Le parti sociali hanno inviato al Ministero del Lavoro un Position Paper per una revisione del quadro regolatorio dei Fondi. Qual è il pensiero del Fondo che lei dirige sul percorso avviato?
Abbiamo apprezzato l’iniziativa ministeriale, caratterizzata da apertura al dialogo e collaborazione con le parti sociali, protagoniste da oltre vent’anni nel supporto alle imprese. La revisione organica delle regole dei Fondi è ormai urgente, soprattutto dopo la soppressione di Anpal e il ritorno del Ministero al ruolo di vigilanza. Le norme attuali derivano da disposizioni del 2003 e del 2018, emanate in contesti molto diversi. I temi posti dal Ministero sono apparsi concreti e rilevanti.
Quali sono stati i punti salienti?
Alcuni temi non potevano più attendere: creare un unico documento regolatorio che integri passato e presente, garantendo stabilità, chiarezza e semplificazione; digitalizzare procedure; disciplinare mobilità tra Fondi, controlli, vigilanza e sanzioni. È necessario arrivare presto a una linea condivisa.

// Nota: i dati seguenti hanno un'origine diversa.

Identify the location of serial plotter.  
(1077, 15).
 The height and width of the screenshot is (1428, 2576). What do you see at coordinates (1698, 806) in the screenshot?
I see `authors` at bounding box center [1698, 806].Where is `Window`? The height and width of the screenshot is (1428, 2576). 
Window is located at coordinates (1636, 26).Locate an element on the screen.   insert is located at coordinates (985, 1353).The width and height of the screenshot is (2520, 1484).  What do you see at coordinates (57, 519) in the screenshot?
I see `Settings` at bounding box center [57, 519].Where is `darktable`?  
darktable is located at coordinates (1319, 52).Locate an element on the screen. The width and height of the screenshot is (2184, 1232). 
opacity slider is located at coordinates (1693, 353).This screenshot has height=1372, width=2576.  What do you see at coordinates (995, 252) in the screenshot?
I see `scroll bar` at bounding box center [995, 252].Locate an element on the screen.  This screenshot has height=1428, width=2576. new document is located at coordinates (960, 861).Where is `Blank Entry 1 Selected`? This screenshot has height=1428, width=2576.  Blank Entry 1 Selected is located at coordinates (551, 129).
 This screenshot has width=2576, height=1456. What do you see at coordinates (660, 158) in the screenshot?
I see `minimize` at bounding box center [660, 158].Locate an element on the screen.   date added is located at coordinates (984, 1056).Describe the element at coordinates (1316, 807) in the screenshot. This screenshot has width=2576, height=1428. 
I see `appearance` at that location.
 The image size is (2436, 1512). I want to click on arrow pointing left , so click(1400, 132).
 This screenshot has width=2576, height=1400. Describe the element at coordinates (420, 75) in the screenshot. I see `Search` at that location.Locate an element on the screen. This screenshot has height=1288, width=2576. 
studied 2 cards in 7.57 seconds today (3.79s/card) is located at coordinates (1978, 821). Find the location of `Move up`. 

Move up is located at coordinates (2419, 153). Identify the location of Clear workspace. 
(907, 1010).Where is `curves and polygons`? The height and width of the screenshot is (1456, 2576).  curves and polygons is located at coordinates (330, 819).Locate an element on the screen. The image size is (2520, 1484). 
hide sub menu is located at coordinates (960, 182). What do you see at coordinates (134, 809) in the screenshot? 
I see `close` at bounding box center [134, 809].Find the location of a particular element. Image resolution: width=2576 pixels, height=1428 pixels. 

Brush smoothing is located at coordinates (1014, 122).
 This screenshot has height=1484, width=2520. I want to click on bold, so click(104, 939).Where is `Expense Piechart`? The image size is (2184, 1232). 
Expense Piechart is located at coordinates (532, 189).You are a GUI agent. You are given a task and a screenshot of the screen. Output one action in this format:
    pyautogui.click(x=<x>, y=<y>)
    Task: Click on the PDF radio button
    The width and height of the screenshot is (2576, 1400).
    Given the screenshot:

Entriamo nel merito del Position Paper di Sistema Impresa e Confsal.
Le riflessioni riprendono quanto già espresso a luglio e sono state arricchite da due mesi di dialogo interno. Poiché il Ministero sembra orientato soprattutto a interventi tecnici, abbiamo integrato il testo con proposte utili alla definizione di un nuovo quadro organico che tenga conto della normativa stratificata negli anni, garantendo maggiore stabilità e semplicità.
Le proposte coinvolgono direttamente l’azione del Fondo. Condivide il Position Paper?
Sì. Preciso che l’indirizzo strategico compete alle parti sociali e il Fondo deve attenervisi. Condivido la richiesta di riformulare l’art. 118 della legge 388/2000: la dicitura “concordati tra le Parti sociali” dovrebbe diventare “tra o con le Parti sociali”, più coerente con la libertà sindacale negativa.
Quali altri elementi ritiene significativi?
L’abolizione del prelievo statale di 120 milioni annui, l’inclusione di figure come i co.co.co, una diversa gestione dell’inoptato e l’ampliamento dei beneficiari, inclusi datori di lavoro e collaboratori sportivi. Tutto ciò incrementerebbe le risorse senza gravare sulle aziende.
Sul tema delle spese di gestione?
L’attuale sistema è problematico. La proposta delle parti sociali, basata su scaglioni progressivi collegati alle risorse realmente gestite, eviterebbe disparità e garantirebbe ai Fondi più piccoli condizioni più eque, chiedendo un contributo proporzionalmente maggiore ai Fondi più grandi.
E sulla possibile limitazione delle finestre di adesione?
Siamo favorevoli all’attuale sistema libero: consente alle imprese di scegliere in ogni momento e garantisce concorrenza corretta tra i Fondi.
Gli ultimi due punti riguardano nuove responsabilità senza risorse aggiuntive.
Concordo: serve completare il sistema di certificazione delle competenze, permettendo ai Fondi di rilasciare certificazioni nazionali, ma ciò richiede risorse dedicate. Infine, è essenziale ripristinare e rivedere l’Osservatorio per la Formazione Continua, strumento fondamentale per valutare l’efficacia delle azioni dei Fondi.